_WORK TO COMPLETE_. Can you give the stretch of the passage on default judgments from "Strong policies favor" through "such a protection." again, swapping "default judgment" for "judgment by default"?

_TEXT BLOCK_.
=== Begin Enclosure ===

Federal Rule of Civil Procedure 55 sets forth a two-step process for a party seeking a default judgment. See Williams v. Smithson, 57 F.3d 1081 (10th Cir. 1995) (unpublished table decision). First, a party must obtain a clerk's entry of default. See FED. R. CIV. P. 55(a) ("When a party against whom a judgment for affirmative relief is sought has failed to plead or otherwise defend, and that failure is shown by affidavit or otherwise, the clerk must enter the party's default.") But "[t]he fact that Rule 55(a) gives the clerk authority to enter a default is not a limitation on the power of the court to do so." 10A CHARLES ALAN WRIGHT, ARTHUR R. MILLER & MARY KAY KANE, FEDERAL PRACTICE AND PROCEDURE § 2682 (4th ed.). Second, once the clerk enters the default, the party must either request the clerk to enter default judgment when the claim is for "a sum certain or a sum that can be made certain by computation," FED. R. CIV. P. 55(b)(1), or "[i]n all other cases, the party must apply to the court for a default judgment," FED. R. CIV. P. 55(b)(2). The harsh sanction of default judgment is disfavored:

Strong policies favor resolution of disputes on their merits: the default judgment must normally be viewed as available only when the adversary process has been halted because of an essentially unresponsive party. In that instance, the diligent party must be protected lest he be faced with interminable delay and continued uncertainty as to his rights. The default judgment remedy serves as such a protection.
In re Rains, 946 F.2d 731, 732 (10th Cir. 1991) (citations and internal quotations and alterations omitted). "[T]he entry of a default judgment is committed to the sound discretion of the district court." Tripodi v. Welch, 810 F.3d 761, 764 (10th Cir. 2016).

"The court may set aside an entry of default for good cause, and it may set aside a final default judgment under Rule 60(b)." FED. R. CIV. P. 55(c). "[T]he good cause required by FED. R. CIV. P. 55(c) for setting aside entry of default poses a lesser standard for the defaulting party than the excusable neglect which must be shown for relief from judgment under FED. R. CIV. P. 60(b)." Pinson v. Equifax Credit Info. Servs., Inc., 316 F. App'x 744, 750 (10th Cir. 2009) (unpublished) (quoting Dennis Garberg & Assocs., Inc. v. Pack-Tech Int'l Corp., 115 F.3d 767, 775 n.6 (10th Cir. 1997)). The lesser standard of "good cause" applies until a final judgment is entered. See FED. R. CIV. P. 55(c) advisory committee's note to 2015 amendment ("The demanding standards set by Rule 60(b) apply only in seeking relief from a final judgment.").

=== End Enclosure ===

_DATA EXCERPT_.
=== Begin Enclosure ===

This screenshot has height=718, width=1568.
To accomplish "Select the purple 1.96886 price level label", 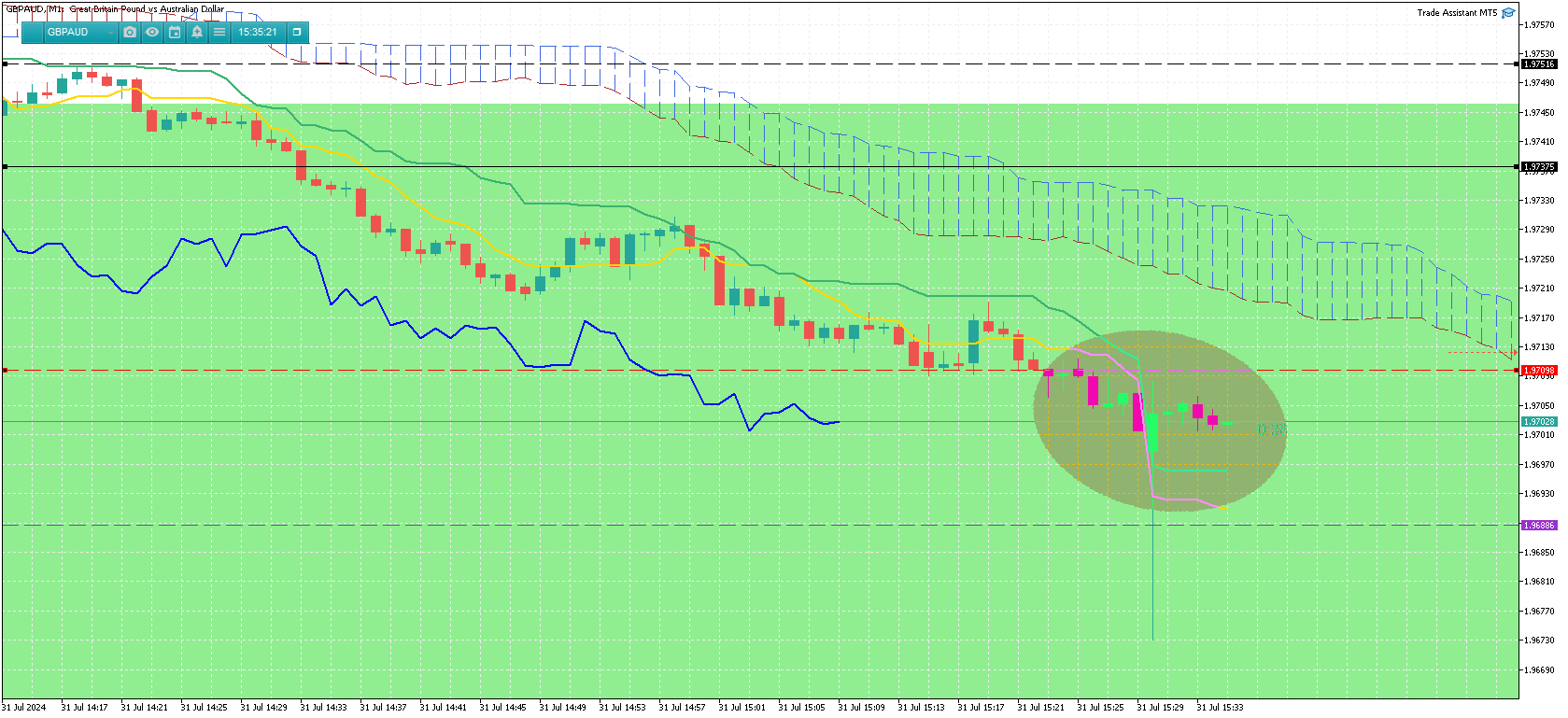I will 1540,526.
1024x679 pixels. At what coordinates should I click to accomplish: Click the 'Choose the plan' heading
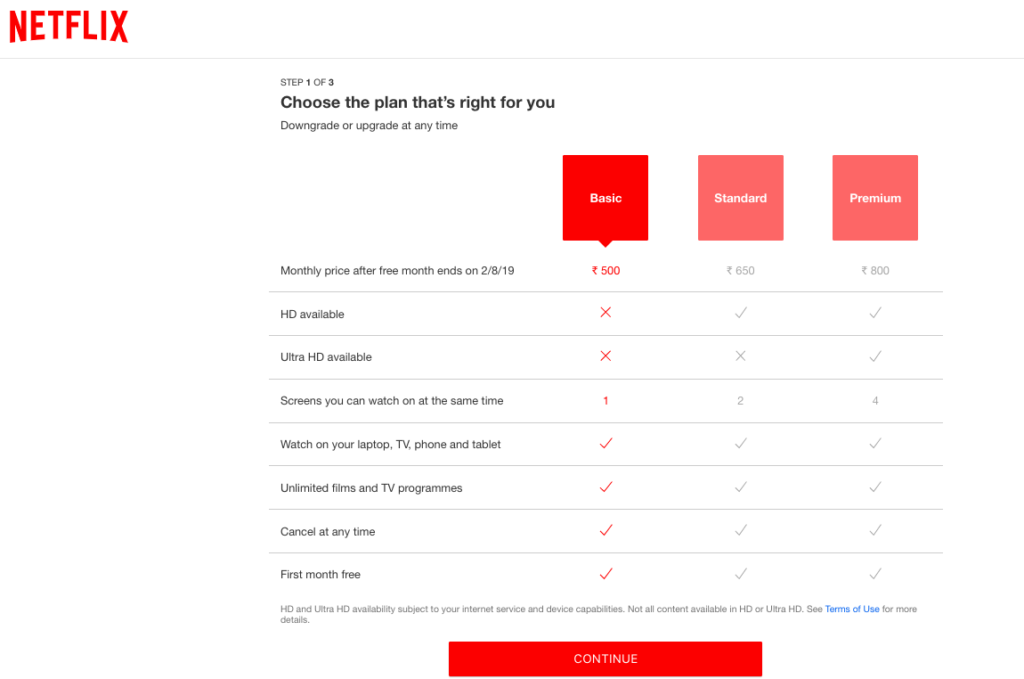417,102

=== End Enclosure ===

_SOLUTION FOR THIS PROBLEM_.
Strong policies favor resolution of disputes on their merits: the judgment by default must normally be viewed as available only when the adversary process has been halted because of an essentially unresponsive party. In that instance, the diligent party must be protected lest he be faced with interminable delay and continued uncertainty as to his rights. The judgment by default remedy serves as such a protection.